Task instructions: Below are some records; output exactly the lines from the line with "Holiday Shirts - Kids & Adults (119, 114)" to the line with "Affiliate Program", both ends kept, and nothing more.

___ Information shown ___

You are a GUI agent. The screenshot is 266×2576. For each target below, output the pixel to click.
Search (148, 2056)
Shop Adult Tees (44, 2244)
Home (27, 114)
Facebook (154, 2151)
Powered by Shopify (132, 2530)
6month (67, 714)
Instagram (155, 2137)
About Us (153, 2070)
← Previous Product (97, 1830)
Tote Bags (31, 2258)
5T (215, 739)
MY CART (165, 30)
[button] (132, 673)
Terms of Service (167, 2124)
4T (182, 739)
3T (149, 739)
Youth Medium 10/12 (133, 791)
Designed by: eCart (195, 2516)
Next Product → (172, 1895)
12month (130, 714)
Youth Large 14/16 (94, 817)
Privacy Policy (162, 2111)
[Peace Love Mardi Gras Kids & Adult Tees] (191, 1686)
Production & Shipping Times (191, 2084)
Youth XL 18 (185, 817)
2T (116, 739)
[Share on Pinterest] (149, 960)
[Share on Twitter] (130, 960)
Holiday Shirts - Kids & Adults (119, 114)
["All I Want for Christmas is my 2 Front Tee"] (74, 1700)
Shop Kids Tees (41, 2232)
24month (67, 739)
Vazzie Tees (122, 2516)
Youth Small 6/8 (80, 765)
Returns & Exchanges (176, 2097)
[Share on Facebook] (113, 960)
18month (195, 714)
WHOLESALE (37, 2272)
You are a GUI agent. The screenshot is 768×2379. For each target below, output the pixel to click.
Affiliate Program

___
___ Information shown ___

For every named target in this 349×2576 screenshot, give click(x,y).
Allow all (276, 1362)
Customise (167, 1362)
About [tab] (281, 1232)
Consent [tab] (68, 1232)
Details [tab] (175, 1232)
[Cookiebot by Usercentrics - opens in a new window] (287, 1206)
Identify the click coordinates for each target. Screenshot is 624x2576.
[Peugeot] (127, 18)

___

Task solution:
Holiday Shirts - Kids & Adults (119, 114)
["All I Want for Christmas is my 2 Front Tee"] (74, 1700)
Shop Kids Tees (41, 2232)
24month (67, 739)
Vazzie Tees (122, 2516)
Youth Small 6/8 (80, 765)
Returns & Exchanges (176, 2097)
[Share on Facebook] (113, 960)
18month (195, 714)
WHOLESALE (37, 2272)
You are a GUI agent. The screenshot is 768×2379. For each target below, output the pixel to click.
Affiliate Program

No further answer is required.